[Stored data entries]
------------------------------------------------------------

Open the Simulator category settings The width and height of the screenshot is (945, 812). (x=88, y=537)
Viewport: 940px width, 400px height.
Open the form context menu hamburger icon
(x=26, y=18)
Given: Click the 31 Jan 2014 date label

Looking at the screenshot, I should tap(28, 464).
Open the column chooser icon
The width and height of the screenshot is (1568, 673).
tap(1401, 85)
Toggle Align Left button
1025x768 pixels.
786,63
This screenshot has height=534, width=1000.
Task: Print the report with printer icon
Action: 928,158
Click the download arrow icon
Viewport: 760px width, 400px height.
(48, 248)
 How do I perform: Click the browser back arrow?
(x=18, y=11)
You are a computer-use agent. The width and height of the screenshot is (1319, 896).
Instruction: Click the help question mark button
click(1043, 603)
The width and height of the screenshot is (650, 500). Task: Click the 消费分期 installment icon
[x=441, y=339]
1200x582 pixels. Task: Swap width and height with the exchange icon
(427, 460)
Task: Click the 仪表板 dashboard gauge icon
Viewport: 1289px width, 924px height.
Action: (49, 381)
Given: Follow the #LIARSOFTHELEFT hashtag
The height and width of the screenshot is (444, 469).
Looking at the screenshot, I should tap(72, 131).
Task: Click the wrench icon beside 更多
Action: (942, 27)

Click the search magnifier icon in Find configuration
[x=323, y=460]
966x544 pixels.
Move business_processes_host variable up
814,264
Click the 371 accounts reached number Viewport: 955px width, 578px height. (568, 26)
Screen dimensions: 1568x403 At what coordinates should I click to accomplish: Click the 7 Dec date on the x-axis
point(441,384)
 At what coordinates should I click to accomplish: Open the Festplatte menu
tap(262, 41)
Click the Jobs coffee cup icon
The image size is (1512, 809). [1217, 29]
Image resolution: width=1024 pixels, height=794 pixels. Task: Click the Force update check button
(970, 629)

------------------------------------------------------------

• **Exercise description**:
Copy, character for character, the lines from the line that holds "The width and height of the screenshot is (650, 500)." through the final line of the records above.

• **Response to this exercise**:
The width and height of the screenshot is (650, 500). Task: Click the 消费分期 installment icon
[x=441, y=339]
1200x582 pixels. Task: Swap width and height with the exchange icon
(427, 460)
Task: Click the 仪表板 dashboard gauge icon
Viewport: 1289px width, 924px height.
Action: (49, 381)
Given: Follow the #LIARSOFTHELEFT hashtag
The height and width of the screenshot is (444, 469).
Looking at the screenshot, I should tap(72, 131).
Task: Click the wrench icon beside 更多
Action: (942, 27)

Click the search magnifier icon in Find configuration
[x=323, y=460]
966x544 pixels.
Move business_processes_host variable up
814,264
Click the 371 accounts reached number Viewport: 955px width, 578px height. (568, 26)
Screen dimensions: 1568x403 At what coordinates should I click to accomplish: Click the 7 Dec date on the x-axis
point(441,384)
 At what coordinates should I click to accomplish: Open the Festplatte menu
tap(262, 41)
Click the Jobs coffee cup icon
The image size is (1512, 809). [1217, 29]
Image resolution: width=1024 pixels, height=794 pixels. Task: Click the Force update check button
(970, 629)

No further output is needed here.